Avance
Un remake de uno de los grandes clásicos del RPG
Romancing SaGa retorna desde los tiempos de Super Nintendo con gráficos, sonido actualizado y nuevos personajes, así como novedades jugables unidas a la ya de por sí peculiar franquicia.
Por Nibelungvalesti
| Publicado el día 26/07/2005 13:42
Gráficamente, Romancing SaGa es cuando menos innovador. En lugar de limitarse a llevar un juego clásico de 16 bit por el camino de las 3D de nueva generación, toma además una estética totalmente propia y distinta de todo lo visto hasta ahora. Uno de los puntos más polémicos ha sido el nuevo diseño de personajes, que sigue el camino de Unlimited SaGa con una curiosa alteración de las proporciones, encogiendo cuerpo y extremidades y agrandando la cabeza pero manteniendo en todo momento un realismo en los rasgos. Esto, unido al colorido y al diseño de vestuario y armas, nos da unos personajes de aspecto bastante extravagante y variopinto, en muchas ocasiones reminiscente de la estética de los grabados y miniaturas de la Europa medieval, algo muy acorde con la estética general del juego. En cuanto a los escenarios, se puede apreciar claramente cómo se ha buscado aumentar la inmersión mediante una prioridad del colorido frente al nivel de detalle, con entornos de gran belleza y singularidad y notables efectos de luz y filtros, así como efectos climáticos (las imágenes que acompañan este avance son especialmente ilustrativas). En conjunto, podemos afirmar que si bien RS no abre nuevas puertas tecnológicas ni resulta impresionante visualmente, la belleza de su ambientación y el curioso diseño de los personajes da un carácter propio y singular al juego, denotando en general un gran trabajo de los artistas visuales.
El sonido en RS es uno de los puntos fuertes del juego. Los efectos de sonido en batalla suenan fuertes, sólidos y convincentes, y hay una gran variedad. El programa cuenta además, al igual que US, con voces en los principales eventos. La gran calidad del doblaje japonés (el americano está por ver) y la buena escritura de los diálogos dan una inmersividad extra que se agradece mucho, dada la falta de una historia especialmente envolvente. Pero, de todo el sonido, es la música lo que merece mayor mención. RS es, muy probablemente, uno de los mejores trabajos musicales de Square-Enix en los últimos tiempos. Basándose en la música original del juego (una banda sonora bastante buena, como en general a lo largo de la historia de la franquicia), e incorporando nuevos temas, el compositor Kenji Itou ha conseguido un repertorio de composiciones verdaderamente fantásticas, a medio camino entre el folk festivo y la música épica sinfónica. Mención especial a la nueva Minstrel song, compuesta especialmente para el remake.
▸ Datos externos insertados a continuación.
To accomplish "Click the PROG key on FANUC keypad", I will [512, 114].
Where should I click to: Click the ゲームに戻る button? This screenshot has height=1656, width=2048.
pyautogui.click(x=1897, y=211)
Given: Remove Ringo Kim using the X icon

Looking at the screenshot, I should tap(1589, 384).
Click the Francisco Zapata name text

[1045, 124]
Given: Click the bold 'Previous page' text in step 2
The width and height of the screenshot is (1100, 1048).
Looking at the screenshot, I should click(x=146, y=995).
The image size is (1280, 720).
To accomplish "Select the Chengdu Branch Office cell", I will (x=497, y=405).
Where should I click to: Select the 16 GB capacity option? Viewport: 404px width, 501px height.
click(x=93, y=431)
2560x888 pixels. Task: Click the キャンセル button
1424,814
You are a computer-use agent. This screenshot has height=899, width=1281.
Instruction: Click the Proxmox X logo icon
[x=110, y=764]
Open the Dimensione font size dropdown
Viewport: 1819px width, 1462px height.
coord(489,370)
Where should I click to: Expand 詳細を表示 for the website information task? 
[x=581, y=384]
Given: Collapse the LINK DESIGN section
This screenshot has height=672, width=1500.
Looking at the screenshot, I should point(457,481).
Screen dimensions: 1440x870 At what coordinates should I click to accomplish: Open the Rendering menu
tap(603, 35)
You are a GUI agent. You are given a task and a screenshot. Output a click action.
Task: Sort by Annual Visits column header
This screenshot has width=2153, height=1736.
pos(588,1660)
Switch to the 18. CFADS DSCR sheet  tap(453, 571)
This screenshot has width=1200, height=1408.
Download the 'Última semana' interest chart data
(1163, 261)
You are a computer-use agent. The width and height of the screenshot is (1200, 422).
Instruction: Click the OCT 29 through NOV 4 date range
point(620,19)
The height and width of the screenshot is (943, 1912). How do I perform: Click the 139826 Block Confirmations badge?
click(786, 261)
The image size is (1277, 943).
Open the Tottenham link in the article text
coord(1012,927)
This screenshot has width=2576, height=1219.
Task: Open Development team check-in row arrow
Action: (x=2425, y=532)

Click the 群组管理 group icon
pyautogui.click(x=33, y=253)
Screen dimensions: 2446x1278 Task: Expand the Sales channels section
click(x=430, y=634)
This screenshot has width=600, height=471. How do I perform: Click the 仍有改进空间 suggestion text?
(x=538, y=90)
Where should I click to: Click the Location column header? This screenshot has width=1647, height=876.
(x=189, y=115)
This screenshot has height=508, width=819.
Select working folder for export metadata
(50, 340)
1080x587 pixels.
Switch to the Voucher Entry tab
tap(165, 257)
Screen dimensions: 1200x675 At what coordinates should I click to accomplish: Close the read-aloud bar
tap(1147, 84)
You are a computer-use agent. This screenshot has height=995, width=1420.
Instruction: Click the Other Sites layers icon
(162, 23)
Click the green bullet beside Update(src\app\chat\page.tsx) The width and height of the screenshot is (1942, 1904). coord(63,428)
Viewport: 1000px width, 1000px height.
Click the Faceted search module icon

Jugablemente, el título mantiene en gran parte las características del original, si bien incorpora nuevos elementos extra, como la navegación por entornos tridimensionales, el azar (como en US, sólo que en esta ocasión se limita a determinados ataques como los combos), un nuevo sistema de evolución de personajes (ya que están mucho menos predeterminados que en el original, de hecho podemos determinar ciertos atributos eligiendo la profesión de los padres del protagonista), y retoques en el balance de la capacidad de armas y hechizos. Los combates, al igual que en el original, se dirigen por turnos a través de menús, si bien se han acelerado considerablemente. Las batallas ahora se hacen mucho más cortas, pero no por ello fáciles. De hecho, RS parece querer compensar la corta longitud de los combates obligándote a pelear y subir niveles hasta que tus personajes sean capaces de lidiar con cualquier amenaza residente en cualquier rincón del mundo.
Los poderes de armas y magia han sido sometidos a ligeros retoques en su equilibrio, aunque estas novedades no resultan especialmente interesantes, y pronto los jugadores se acostumbrarán a formar grupos sólo con los luchadores más musculosos, pues los hechizos de estado sólo parecen funcionar contra los enemigos más desaventajados, y la magia de ataque es mucho mejor en manos de los guerreros más hábiles que entre los (propensos a morir a causa de algún golpe perdido) hechiceros. La falta de afinidades reales, más allá de casos muy evidentes como los clásicos elementales de fuego, la magia de fuego afecta a todos los monstruos por igual, y la similar utilidad de todas las clases de armas acentúan este problema.
Unida a la dureza de los monstruos, se halla la dificultad de las distintas misiones a las que nos enfrentamos. Como un Diablo o Baldur's gate, RS posee un esquema de búsquedas en las que nos embarcaremos. Éstas, por desgracia, son en muchos casos muy fáciles de fallar, por razones como la falta de una habilidad de campo determinada en el momento oportuno, o morir peleando contra un jefe de mazmorra que supuestamente no debía estar ahí. Esto, por otro lado, da cierto realismo al juego y realza el valor de repetición que ya da el disponer de ocho personajes con distintas historias, búsquedas y minijuegos específicos esperándoles.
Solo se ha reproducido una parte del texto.